A Sephardic Portland Walking Tour – Sept. 7

A Sephardic Portland Walking Tour is offered Sept. 7 in conjunction with the “Vida Sefaradi:  A Century of Sephardic Life in Portland” exhibit currently on display at the Oregon Jewish Museum and Center for Holocaust Education.

On Sept. 7, from 11 am to 12:30 pm, enjoy a Sephardic-focused walking tour of South Portland including a behind the scenes look at Portland’s Sephardic synagogue, Congregation Ahavath Achim. 
The tour will begin on the campus of Portland State University at Shattuck Elementary, one of several buildings now repurposed for PSU, then venture through what was once the heart of the Sephardic neighborhood.  Along the way, learn about the people and places that contribute to the rich history of Portland’s Sephardic community, including the site of the original 1930 synagogue. 
As you walk, you’ll hear from the tour guides about the city’s first urban renewal projects of the early 1960s, which irreparably changed the physical, social and cultural landscape of the neighborhood. Reaching Lair Hill Park and Neighborhood House (now an active Waldorf School), finish out with a guided tour of architect John Storrs’ iconic “beehive” shaped synagogue at Congregation Ahavath Achim.

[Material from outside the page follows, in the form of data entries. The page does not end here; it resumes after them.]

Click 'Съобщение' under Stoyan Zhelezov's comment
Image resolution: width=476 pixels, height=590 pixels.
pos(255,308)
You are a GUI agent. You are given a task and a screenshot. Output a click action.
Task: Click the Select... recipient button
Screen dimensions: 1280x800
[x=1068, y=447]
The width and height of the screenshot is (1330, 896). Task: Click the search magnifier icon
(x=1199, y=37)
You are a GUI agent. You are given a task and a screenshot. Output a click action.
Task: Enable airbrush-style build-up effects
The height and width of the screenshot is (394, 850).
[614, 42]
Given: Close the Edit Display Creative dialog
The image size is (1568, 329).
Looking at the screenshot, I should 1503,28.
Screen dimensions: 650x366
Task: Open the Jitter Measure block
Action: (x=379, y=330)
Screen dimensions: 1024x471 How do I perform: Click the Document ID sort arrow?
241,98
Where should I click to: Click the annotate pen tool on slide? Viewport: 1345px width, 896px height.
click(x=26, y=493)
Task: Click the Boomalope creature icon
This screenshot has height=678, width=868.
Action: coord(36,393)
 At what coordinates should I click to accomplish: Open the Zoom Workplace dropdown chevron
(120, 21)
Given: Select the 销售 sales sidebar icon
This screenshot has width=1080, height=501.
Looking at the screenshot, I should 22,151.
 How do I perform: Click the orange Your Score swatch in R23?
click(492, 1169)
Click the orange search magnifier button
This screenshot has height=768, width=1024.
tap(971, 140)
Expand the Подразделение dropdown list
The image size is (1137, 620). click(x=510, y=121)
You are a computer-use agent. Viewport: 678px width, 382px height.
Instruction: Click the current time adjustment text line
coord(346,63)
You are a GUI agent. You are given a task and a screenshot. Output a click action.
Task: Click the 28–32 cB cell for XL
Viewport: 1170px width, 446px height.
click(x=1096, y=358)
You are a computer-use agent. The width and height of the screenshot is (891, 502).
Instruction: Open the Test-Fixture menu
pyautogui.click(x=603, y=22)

“Vida Sefaradi: A Century of Sephardic Life in Portland” was created to highlight the significance of Sephardic life in Portland. Sephardic Jews descend from Jews who were expelled from Spain during the Spanish Inquisition. Many of them settled in Jewish communities throughout the Ottoman Empire and along the Mediterranean Sea. They lived peaceably there for centuries, until the lure of better opportunities brought some Sephardic Jews to the United States. Portland’s Sephardic community traces its origins to a small group of young men who immigrated first to Seattle from the Isle of Rhodes and Turkey and came to Portland around 1910. The stories of these first arrivals form a backdrop in which to explore the history and culture of Sephardic Jewry as it relates to Portland’s Jewish community. The exhibit explores the historical, cultural, social and spiritual traditions of this small but fascinating community and examines its place as an integral part of the larger Jewish and general communities. 

Vida Sefaradi will run through Oct. 19 at the OJMCHE, 1953 NW Kearney St., Portland. An exhibit catalog, documentary film and website accompany the exhibit.  Professor Laura Leibman, Professor of English and Humanities at Reed College has guided the content development for the catalog. Ivonne Saed, a communications specialist is overseeing the production of the catalog and the work of the documentary firm Gravitational Creations. Sura Rubenstein is the exhibit’s guest curator.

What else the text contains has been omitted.